女性警察官の足立巡査部長も大和田所長と同じく還暦を迎え、この春に定年退職だ。足立巡査部長が、大和田と飯島にお茶を差し出しながら、

「あれは、真岡の事件は、京浜安保共闘でしたかね」

「足立長(巡査部長)さんは詳しいね」と大和田が言うと、

「今じゃ、山奥の分所でお茶くみをしていますが、これでも当時は公安の女性刑事でしたからね、と言っても、お茶くみだけでしたがね」

「そうかい、あのころはお互いに大変だったよな。60年代や70年代は、今から思えば考えられないような時代だった。極左が次々とどえらいことをやっていた時代だった。

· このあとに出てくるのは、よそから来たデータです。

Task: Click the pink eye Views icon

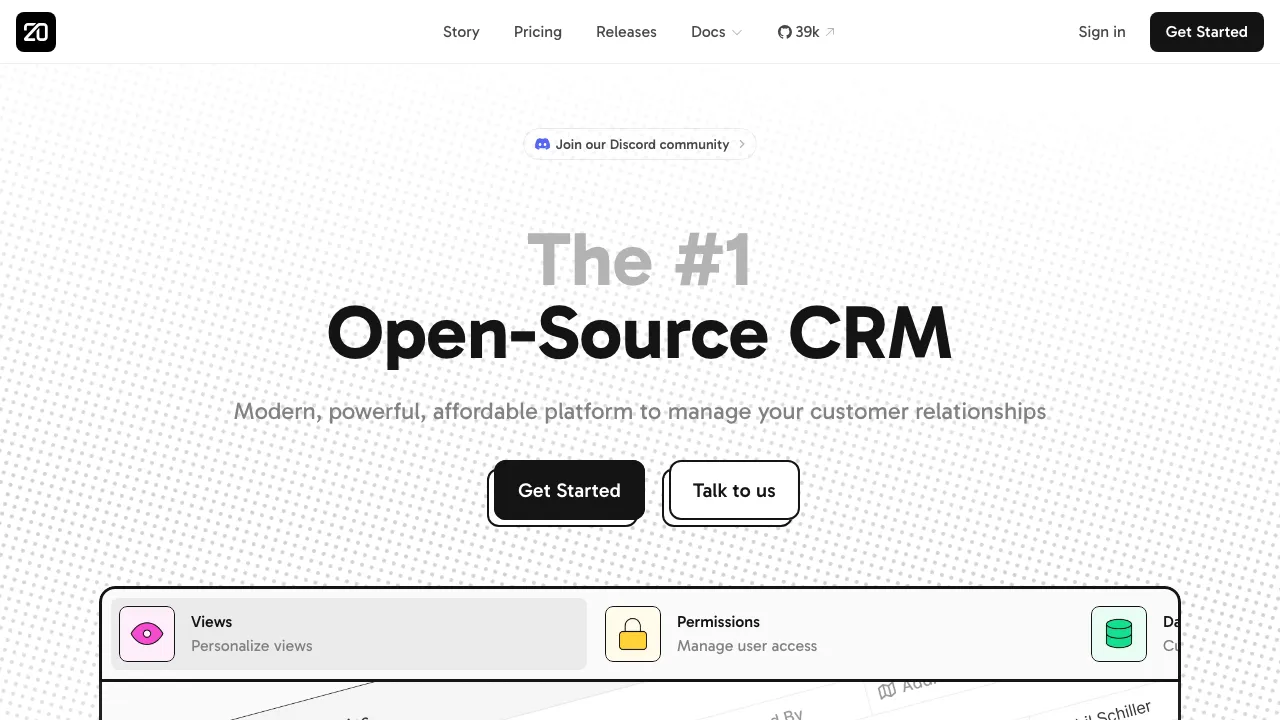Action: (147, 634)
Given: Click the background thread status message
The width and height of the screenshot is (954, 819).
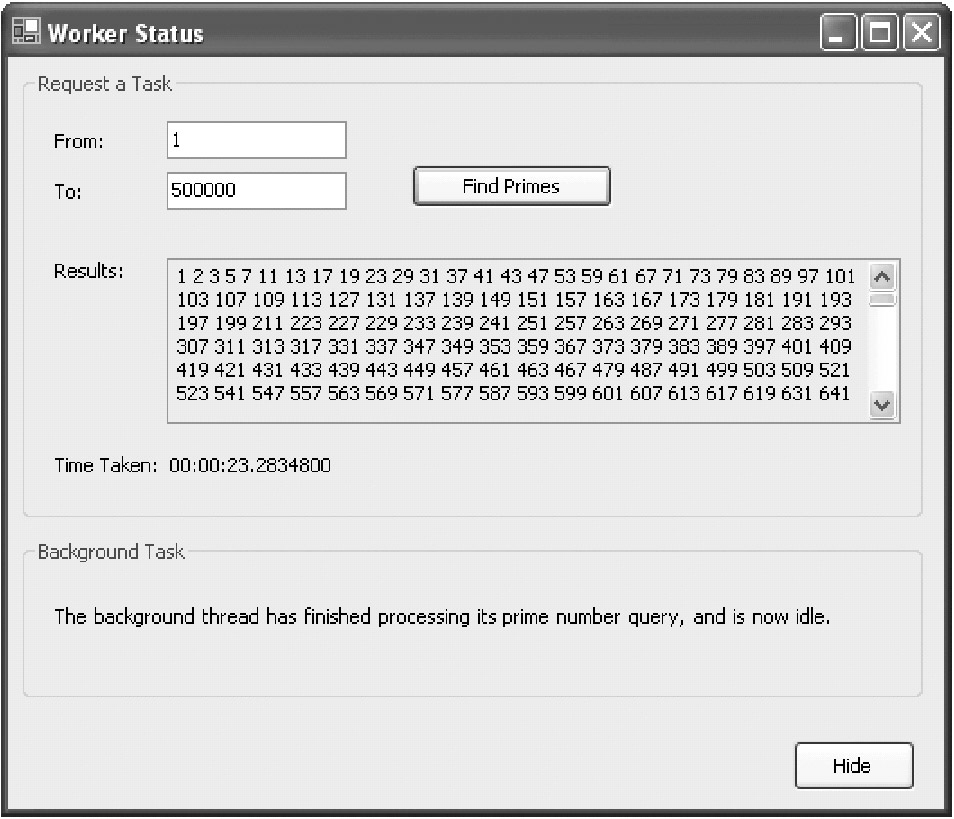Looking at the screenshot, I should pyautogui.click(x=441, y=616).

1970年当時、私は志村署勤務でね、独身寮で寝ていたら深夜、非常招集がかかった。上赤塚交番が襲われたということだった。後から聞いてみれば、3人組が鉛入りのゴムホースを武器にして拳銃強奪を図ったが、警察官が射殺したんだ」

飯島警部補が言う。

「今じゃ考えられない事件ですよね。今でも交番襲撃事件はあることはあるけど、自殺志願者だったり、その程度のものですね」

 足立巡査部長が言う。

「新宿追分交番でクリスマスツリー爆弾が爆発して警察官が片足切断したのは、1971年でしたかね。四谷署の特捜本部に応援に行きましたよ、お茶くみでね。それから、当時の警視庁土田警務部長の私邸に送られた小包みが爆発して奥さんが爆死したり」

 大和田は、腕を組みながら、

「当時は、毎日、毎日、どこかで極左が騒いだり、人を殺していた、大相撲の八百長問題とは、平和な時代になったものだ」

足立巡査部長が、

「爆死した奥さんは可哀そうだったな、奥さんに何の関係があるって言うのよ、土田さんがテレビで、君たちは卑怯だ、って痛切にコメントしていましたね」

大和田は茶を一口すすると、

「俺とか、足立(巡査部長)長さん団塊世代は、大変な、と言うか、奇妙な激烈な時代を体験したね」

と感慨深げだった。

若い飯島警部補が、

「さすがに、今、この時代に、極左のゲリラでもないでしょうがね」

と言う。

「銀行強盗でもやる気なのか」

大和田は、嫌な予感がした。


8:30 始業開始のチャイムが鳴ると同時に、ゴミ収集車のパッカー車が入って来た。

「今日は早いわね、ちょっと立ち会ってきます」

足立巡査部長が、裏のゴミ収納庫へ歩いていった。パッカー車の運転手に、

「今日は3人も乗っているの」

と言いながら、ゴミ収納庫の扉を開けようとすると、背中にコツンと何かがぶつかった。振り返ると、コツンと当たったのは猟銃だった。猟銃を突きつけられている。作業服を着た男3人はそれぞれ猟銃を構えている。

「あんたたち、なによ」

「ババア、騒ぐな、おとなしくしろ」

「ババアとは、聞き捨てられないね、セクハラだよ」

足立巡査部長は警察官生活40年のベテラン、それに知る人ぞ知る剣道5段の猛者、おんなだてらに気が強い。

男たち3人は、銃を足立巡査部長に突きつけながら所内に入って来た。